Dante si è già separato dalle anime e segue il cammino di Virgilio, d'un tratto è distratto da una di esse che, vedendo i raggi del sole che non lo attraversano, urla il proprio stupore. Lui si volta e le vede tutte cariche di meraviglia; interviene però Virgilio, il quale lo rimprovera aspramente. La guida gli chiede perché mai si lasci tanto distrarre dalle chiacchiere altrui, lo invita a ignorarle come fa la torre che non crolla a causa del vento, infine gli spiega che quando l'uomo lascia sovrapporre tra loro più pensieri, finisce per rimandare i propri proponimenti e diventare inconcludente ("Vien dietro a me, e lascia dir le genti: / sta come torre ferma, che non crolla / già mai la cima per soffiar di venti; / ché sempre l'omo in cui pensier rampolla / sovra pensier, da sé dilunga il segno, / perché la foga l'un de l'altro insolla"). Dante arrossisce, mostrando così di essere sinceramente pentito della propria negligenza, e lo segue. L'asprezza del rimprovero di Virgilio si spiega col senso di colpa che ha provato quando Catone, indirettamente, l'ha rimproverato per essersi fermato con Dante a sentire il canto di Casella. Il poeta mantovano ha capito la lezione, il raggiungimento dell'eterna beatitudine è l'unico obiettivo su cui si debba concentrare, deve perciò resistere a tutte le tentazioni dell'animo umano.

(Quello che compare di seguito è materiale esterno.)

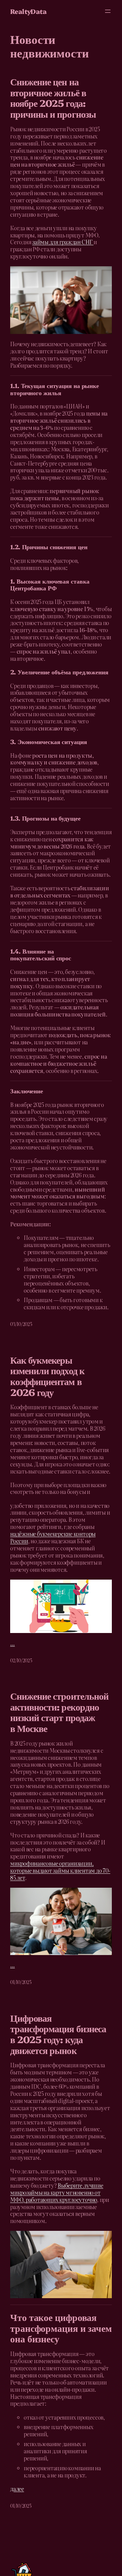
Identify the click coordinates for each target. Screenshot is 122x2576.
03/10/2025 (21, 1323)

Lungo la costa che incrocia il cammino dei pellegrini, si imbattono in un gruppo di anime che canta il Miserere, il salmo della penitenza. Quando le anime vedono che i raggi del sole non attraversano il corpo di Dante, interrompono il loro canto e producono un "oh!" di stupore, poi due di loro si avvicinano e chiedono spiegazioni riguardo alla natura del poeta. Virgilio spiega loro che il suo compagno di viaggio è vivo e, se si rivolgeranno a lui con cortesia, potrà fare in modo che tra i vivi si rivolgano preghiere per loro. Sentite queste parole, le anime si avvicinano al poeta con una rapidità superiore a quella delle stelle cadenti o dei lampi nelle nubi d'agosto. Dante usa queste due similitudini perché, ai suoi tempi, sia i lampi che le stelle cadenti erano giudicate effetto dell'accensione dei vapori. Tutte si avvicinano a Dante, Virgilio lo invita ad ascoltarle senza arrestare il proprio cammino. Le anime lo invitano a fermarsi e a guardare se c'è tra loro qualcuno che conosca; gli spiegano poi che furono negligenti pentitisi in punto di morte. Il poeta gli risponde che non conosce nessuno di loro, ma li invita a raccontargli le loro storie così che possa farle conoscere, così da guadagnarsi quella beatitudine che come loro sta cercando. 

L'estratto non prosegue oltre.